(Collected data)
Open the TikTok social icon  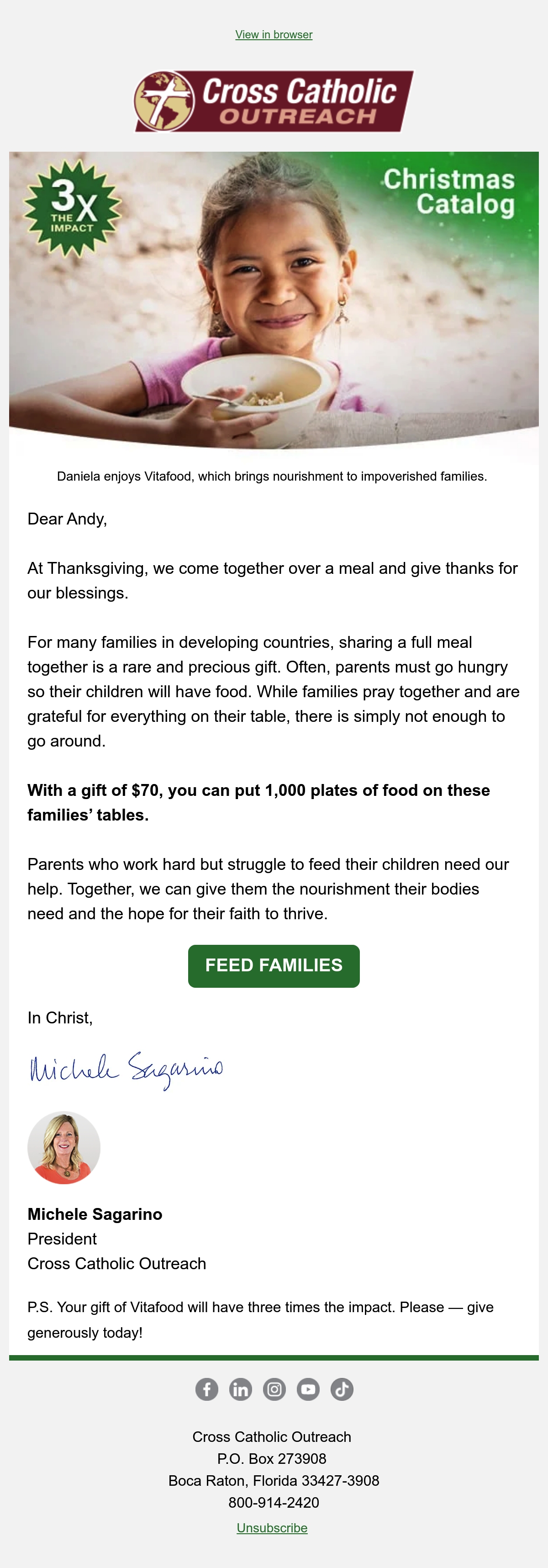tap(342, 1389)
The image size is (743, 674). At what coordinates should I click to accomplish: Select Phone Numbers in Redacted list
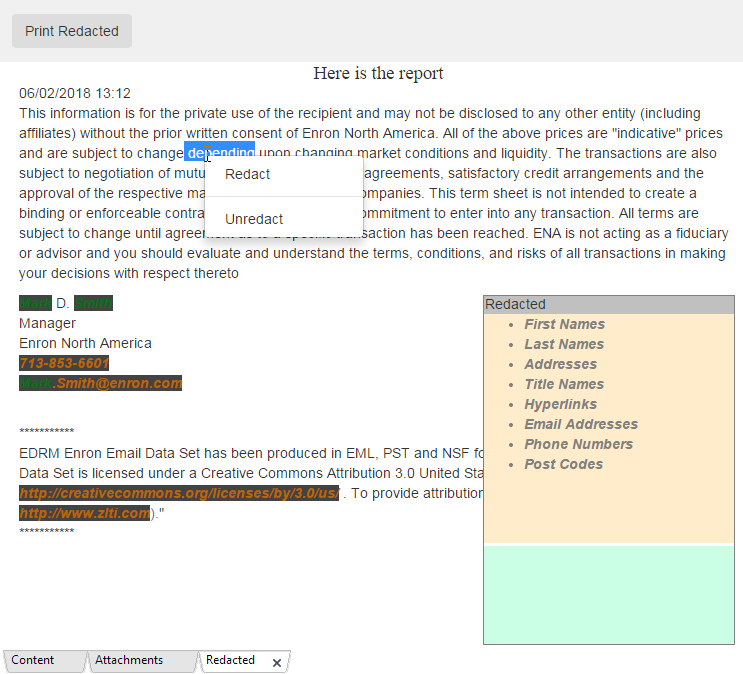point(578,444)
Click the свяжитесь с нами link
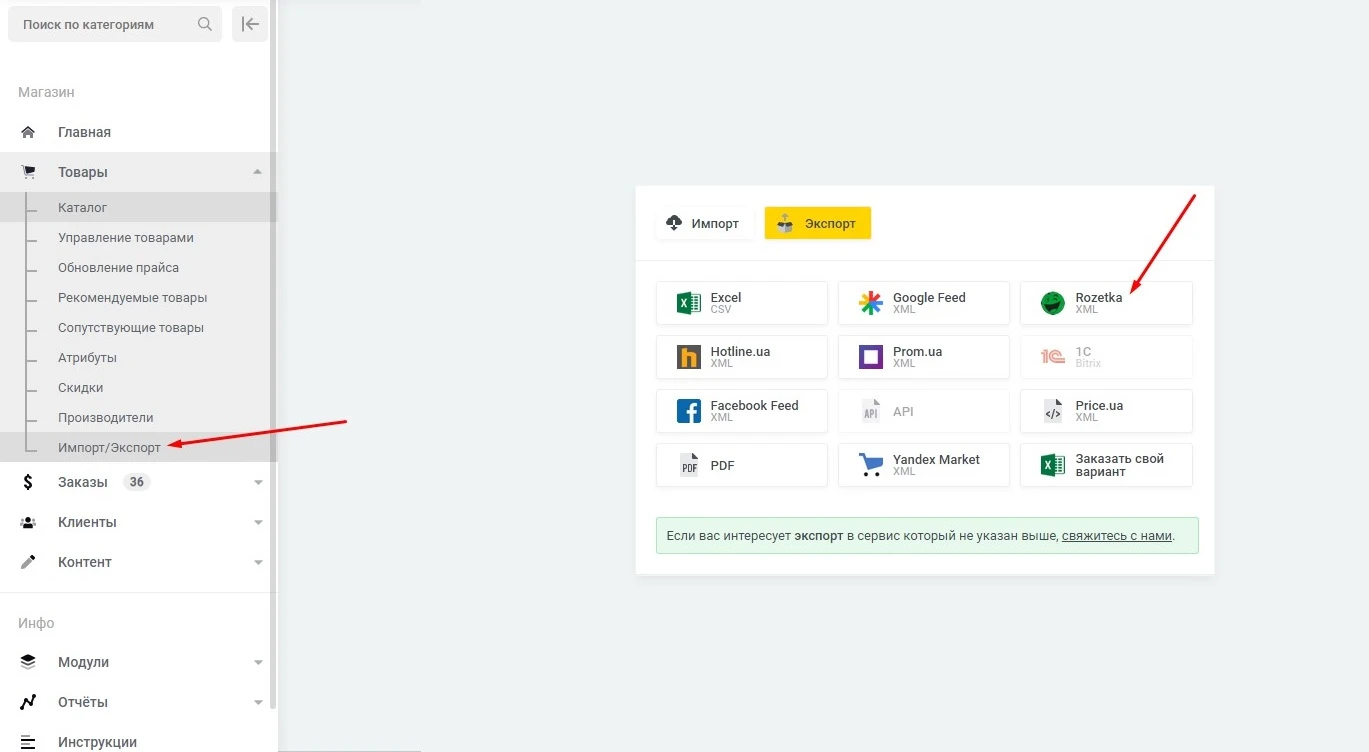 click(1116, 535)
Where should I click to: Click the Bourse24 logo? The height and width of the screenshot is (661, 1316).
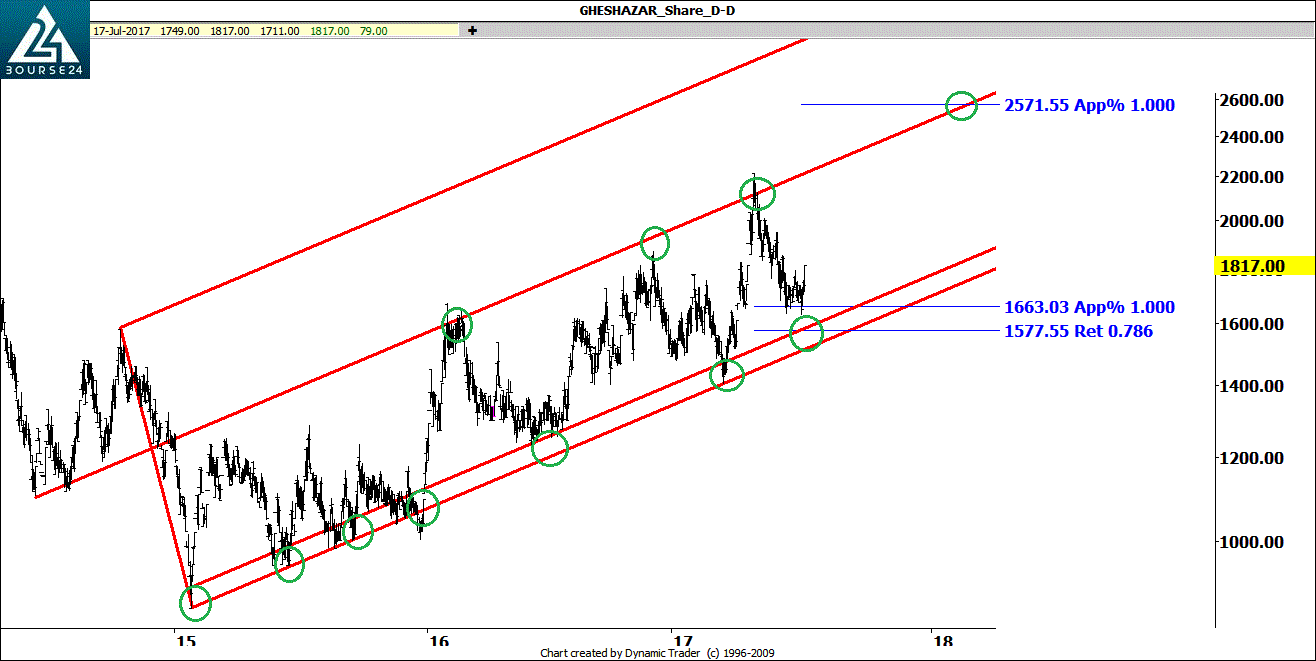coord(44,44)
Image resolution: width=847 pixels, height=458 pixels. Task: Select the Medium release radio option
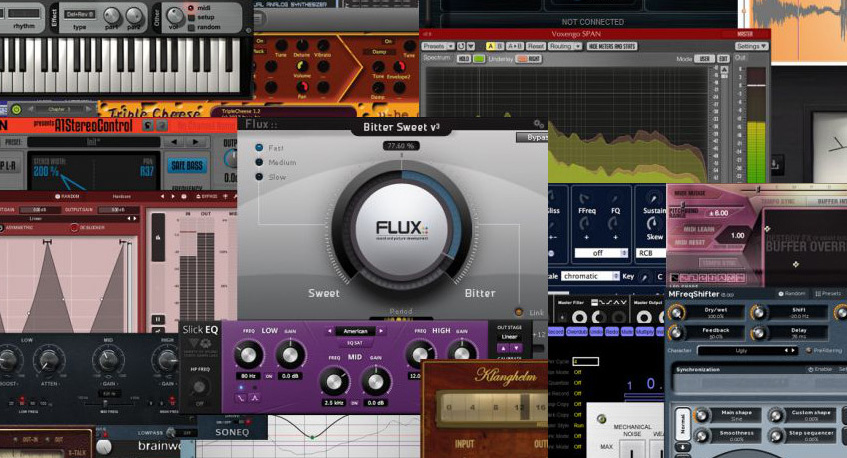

*Aim of the task*
Only the lines from the one containing "The image size" through the last line of the entries above should be copied, exactly as they are and without the pictures.

*Reply*
The image size is (743, 674). At what coordinates should I click to accomplish: Select Phone Numbers in Redacted list
point(578,444)
Click the свяжитесь с нами link
 click(1116, 535)
Where should I click to: Click the Bourse24 logo? The height and width of the screenshot is (661, 1316).
coord(44,44)
Image resolution: width=847 pixels, height=458 pixels. Task: Select the Medium release radio option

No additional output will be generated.